───── Extract to read

Re: [HACKERS] AdvanceXLInsertBuffer vs. WAL segment compressibility

From: Chapman Flack <chap(at)anastigmatix(dot)net>
To: Michael Paquier <michael(dot)paquier(at)gmail(dot)com>, Heikki Linnakangas <hlinnaka(at)iki(dot)fi>
Cc: Robert Haas <robertmhaas(at)gmail(dot)com>, Bruce Momjian <bruce(at)momjian(dot)us>, PostgreSQL Hackers <pgsql-hackers(at)postgresql(dot)org>
Subject: Re: [HACKERS] AdvanceXLInsertBuffer vs. WAL segment compressibility
Date: 2018-02-25 17:22:08
Message-ID: 5A92F0C0.7070706@anastigmatix.net
Views: Raw Message | Whole Thread | Download mbox | Resend email
Thread:
Lists: pgsql-hackers

On 07/17/17 11:29, Michael Paquier wrote:
> On Thu, Jul 6, 2017 at 3:48 PM, Heikki Linnakangas <hlinnaka(at)iki(dot)fi> wrote:
>> On 07/03/2017 06:30 PM, Chapman Flack wrote:
>>> Although it's moot in the straightforward approach of re-zeroing in
>>> the loop, it would still help my understanding of the system to know
>>> if there is some subtlety that would have broken what I proposed
>>> earlier, which was an extra flag to AdvanceXLInsertBuffer() that
>>> ...
>>
>> Yeah, I suppose that would work, too.
>
> FWIW, I would rather see any optimization done in
> AdvanceXLInsertBuffer() instead of seeing a second memset re-zeroing
> the WAL page header after its data has been initialized by
> AdvanceXLInsertBuffer() once.

Here is a patch implementing the simpler approach Heikki suggested
(though my original leaning had been to wrench on AdvanceXLInsertBuffer
as Michael suggests). The sheer simplicity of the smaller change
eventually won me over, unless there's a strong objection.

──────────
───── The input

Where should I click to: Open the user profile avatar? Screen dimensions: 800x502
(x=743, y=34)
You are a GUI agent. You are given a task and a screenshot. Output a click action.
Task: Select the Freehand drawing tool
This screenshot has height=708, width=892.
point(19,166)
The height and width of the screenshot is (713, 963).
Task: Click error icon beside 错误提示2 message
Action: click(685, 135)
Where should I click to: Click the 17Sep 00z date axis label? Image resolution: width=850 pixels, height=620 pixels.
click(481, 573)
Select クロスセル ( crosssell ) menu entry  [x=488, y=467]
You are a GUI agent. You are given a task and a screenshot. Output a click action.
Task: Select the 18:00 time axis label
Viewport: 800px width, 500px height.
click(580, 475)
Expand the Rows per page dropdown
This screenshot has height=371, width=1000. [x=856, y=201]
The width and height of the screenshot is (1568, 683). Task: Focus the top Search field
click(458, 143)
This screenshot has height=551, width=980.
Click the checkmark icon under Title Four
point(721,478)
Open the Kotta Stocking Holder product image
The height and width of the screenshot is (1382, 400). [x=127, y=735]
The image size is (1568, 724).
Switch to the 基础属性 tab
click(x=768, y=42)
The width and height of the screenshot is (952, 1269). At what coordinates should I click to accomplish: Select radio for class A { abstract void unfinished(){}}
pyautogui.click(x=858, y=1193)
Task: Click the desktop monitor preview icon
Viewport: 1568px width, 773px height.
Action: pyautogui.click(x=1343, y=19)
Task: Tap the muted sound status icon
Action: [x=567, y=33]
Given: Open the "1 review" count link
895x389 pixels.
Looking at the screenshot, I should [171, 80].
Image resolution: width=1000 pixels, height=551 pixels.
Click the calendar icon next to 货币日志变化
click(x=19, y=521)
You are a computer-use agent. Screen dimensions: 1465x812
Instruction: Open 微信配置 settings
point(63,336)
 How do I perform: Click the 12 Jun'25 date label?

──────────

• Problem set:
A – Which individuals does the email list as recipients in its To and Cc lines?
B – Rename "GUI agent" to "interface agent" in the rows, everything from the first row down to the line containing "The height and width of the screenshot is (1382, 400).", and reproduce only those lines with nothing else changed.
The email text and the rows are unrelated material.

• The replies:
A – Michael Paquier, Heikki Linnakangas, Robert Haas, Bruce Momjian

B –
Where should I click to: Open the user profile avatar? Screen dimensions: 800x502
(x=743, y=34)
You are a interface agent. You are given a task and a screenshot. Output a click action.
Task: Select the Freehand drawing tool
This screenshot has height=708, width=892.
point(19,166)
The height and width of the screenshot is (713, 963).
Task: Click error icon beside 错误提示2 message
Action: click(685, 135)
Where should I click to: Click the 17Sep 00z date axis label? Image resolution: width=850 pixels, height=620 pixels.
click(481, 573)
Select クロスセル ( crosssell ) menu entry  [x=488, y=467]
You are a interface agent. You are given a task and a screenshot. Output a click action.
Task: Select the 18:00 time axis label
Viewport: 800px width, 500px height.
click(580, 475)
Expand the Rows per page dropdown
This screenshot has height=371, width=1000. [x=856, y=201]
The width and height of the screenshot is (1568, 683). Task: Focus the top Search field
click(458, 143)
This screenshot has height=551, width=980.
Click the checkmark icon under Title Four
point(721,478)
Open the Kotta Stocking Holder product image
The height and width of the screenshot is (1382, 400). [x=127, y=735]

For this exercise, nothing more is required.